I'm white and middle- to upper-middle class. Therefore my facebook friends are the kind of people who (God bless them!) post pictures of their latest culinary adventures, complete with ingredients and any status-enhancing factors like "free range," "local" or "organic."

Often, of course, people post comments highlighting their conformity to Leftism... such as changing their "profile picture" to an "I = NY" logo in support of New York State's recent gay marriage law (a play on the famous "I 'heart' NY" logo, connoting equality with love).

But even the more homely posts carry the reek of public demonstration. You climbed a local mountain? Your kids are being cute? You read such-and-such an author? Post it on facebook for all the world to see!

I do understand the impulse to share what one is excited about with the broader world. I'm sure you do too... you write a blog, after all. There's nothing inherently wrong with the mere act of sharing one's experience and thoughts with the world. It's very subtle at times, but I believe it's the tone of how one does so that separates other-love from self-love. Other-love is overjoyed to share some glory of the world with compatriots (or else is grimly consigned to reveal a regrettably true ugliness for the sake of the greater good). Self-love wishes others to witness and praise one's own glory (or else wishes others to note one's own wisdom and impenetrable depth).

Why am I on facebook then? I joined reluctantly, after many promptings from my 3 sisters. And literally the same day I decided to quit, I received a message from none other than the New York Times which led to me being quoted in that newspaper, which later led to more money for my small business than I had got in two years. Apparently, my soul is for sale.

The Continental Op said...

Speaking of Facebook, what a baleful thing it is.

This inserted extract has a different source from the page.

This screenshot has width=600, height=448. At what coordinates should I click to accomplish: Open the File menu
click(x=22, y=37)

If I take my car to the shop I tell my wife, because she is interested in that kind of minutiae in my life. I don't tell my friends unless something interesting happened--I had an argument over the bill, or they tried to push extra unneeded work ("The cheats!").

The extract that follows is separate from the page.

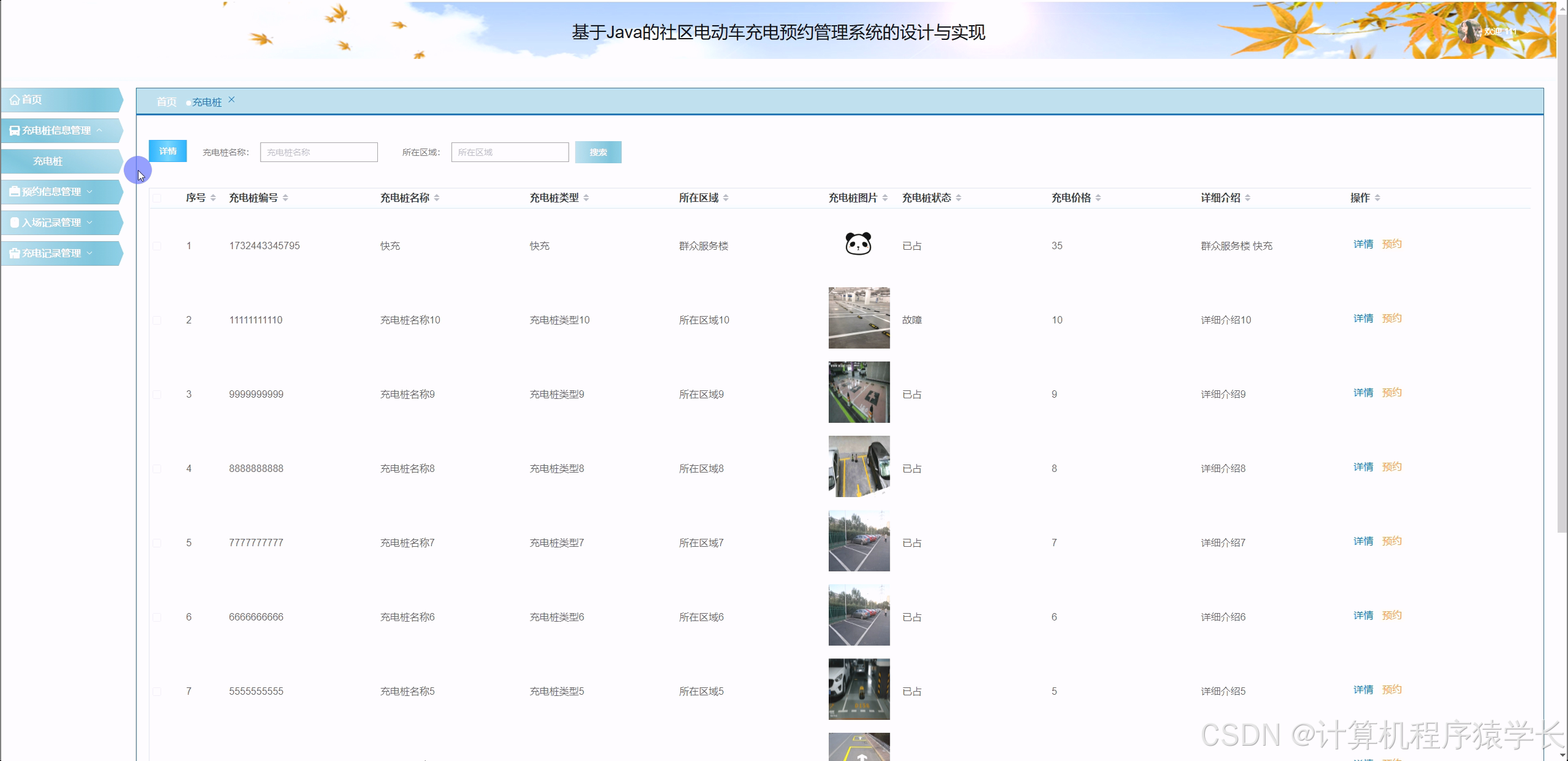Switch to the 首页 breadcrumb tab
The width and height of the screenshot is (1568, 761).
coord(166,102)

With Facebook you end up treating people to all the minutiae that only a spouse could stand to know. You shouldn't be doing that to friends.

And you're not a celebrity--you shouldn't be shotgunning such things to "friends" on Facebook.

But Facebook is where you can be a self-proclaimed celebrity, and all your friends hang on every word, or so you imagine. Now THAT'S vanity.

The Crow said...

The impulse to impress others with one's experiences arises only from the perennial insecurity of ego.
Things I have done, one reads about in books. People are astonished and wonder how these things could be.
Yet I almost never refer to them.

When ego is banished, this phenomenon ceases to be.
One may be impressed by one's own experiences, and one's own performance, but be quite uninterested in wearing them as a badge.

Bruce Charlton said...

Other commenters might be interested by reading this fine piece of writing about 'The Crow's experiences:

Ron Guhname said...

I probably don't travel much because I don't enjoy casual conversation.

The Crow said...

Golly, Bruce: you must be part elephant :)
No need to blow one's own horn when others will do it for you! Thank you.

Gabe Ruth said...

First intelligence, now curiosity. What will remain of human attributes when Pascal is done eviscerating them? I feel pity when I imagine his sickly existence. He was a great mind, but I think his worldly suffering warped his image of God somewhat. Maybe he is right and the proper position of man is cowering on his face on the floor of his room, praising that which he has no hope of understanding and so has not even tried. But I have my doubts.

Bruce Charlton said...

@GR - he is clearing the ground in search of the essence - pointing out the snares for modern men.